Keempat, Pribumisasi Islam menawarkan sebuah wawasan yang menyeluruh tentang Islam sebagai agama yang menghormati dan memuliakan kemanusiaan. Dalam konsep ini, keadilan, kesetaraan, dan pembebasan individu dari penindasan menjadi nilai-nilai sentral yang ditekankan. Generasi Muslim Milenial dapat memanfaatkan konsep ini untuk berkontribusi dalam membangun masyarakat yang inklusif, menghargai perbedaan, dan memperjuangkan hak asasi manusia.
Kesimpulan
Konsep Pribumisasi Islam oleh Gus Dur memberikan panduan yang berharga bagi generasi Muslim Milenial dalam mengembangkan pemahaman dan praktek keislaman yang sesuai dengan budaya lokal, inklusif, adaptif, dan berfokus pada kemanusiaan. Dengan menerapkan konsep ini, generasi Muslim Milenial dapat menjadi agen perubahan yang membawa nilai-nilai Islam yang universal ke dalam realitas kehidupan mereka dan masyarakat sekitar.
Daftar Pustaka
Ahmad, F. (2018, April 4). ISLAM NUSANTARA MENURUT GUS DUR: KAJIAN PRIBUMISASI ISLAM. Mozaic : Islam Nusantara, 4(1), 21 – 40.

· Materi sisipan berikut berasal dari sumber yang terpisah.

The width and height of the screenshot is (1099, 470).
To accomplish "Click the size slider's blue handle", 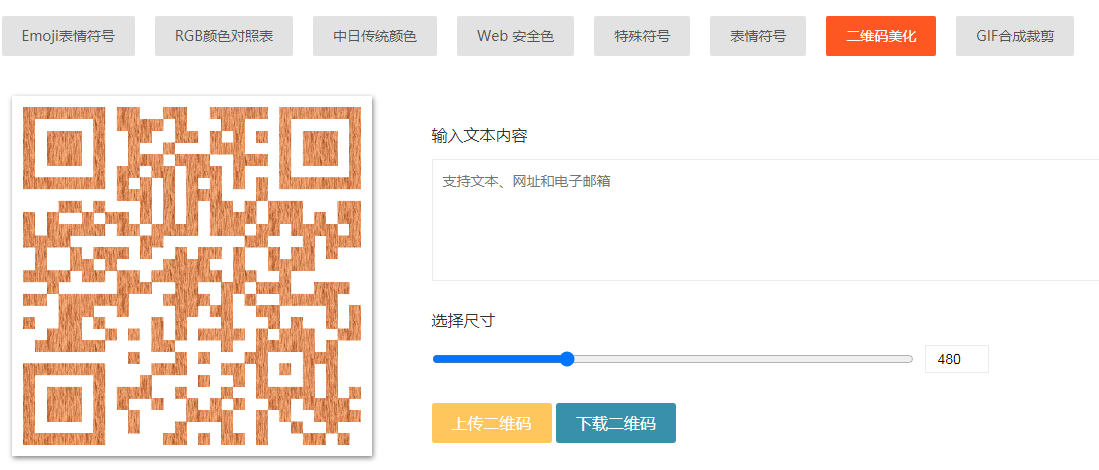I will click(567, 359).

Hasan, Abdul Wahid. (2015). Gus Dur Mengarungi Jagat Spiritual Sang Guru Bangsa. Yogyakarta: IRCiSoD
Sa’diyah, H., & Nurhayati, S. (2019). Pendidikan Perdamaian Perspektif Gus Dur: Kajian Filosofis Pemikiran Pendidikan Gus Dur. TADRIS: Jurnal Pendidikan Islam, 14(2), 175-188.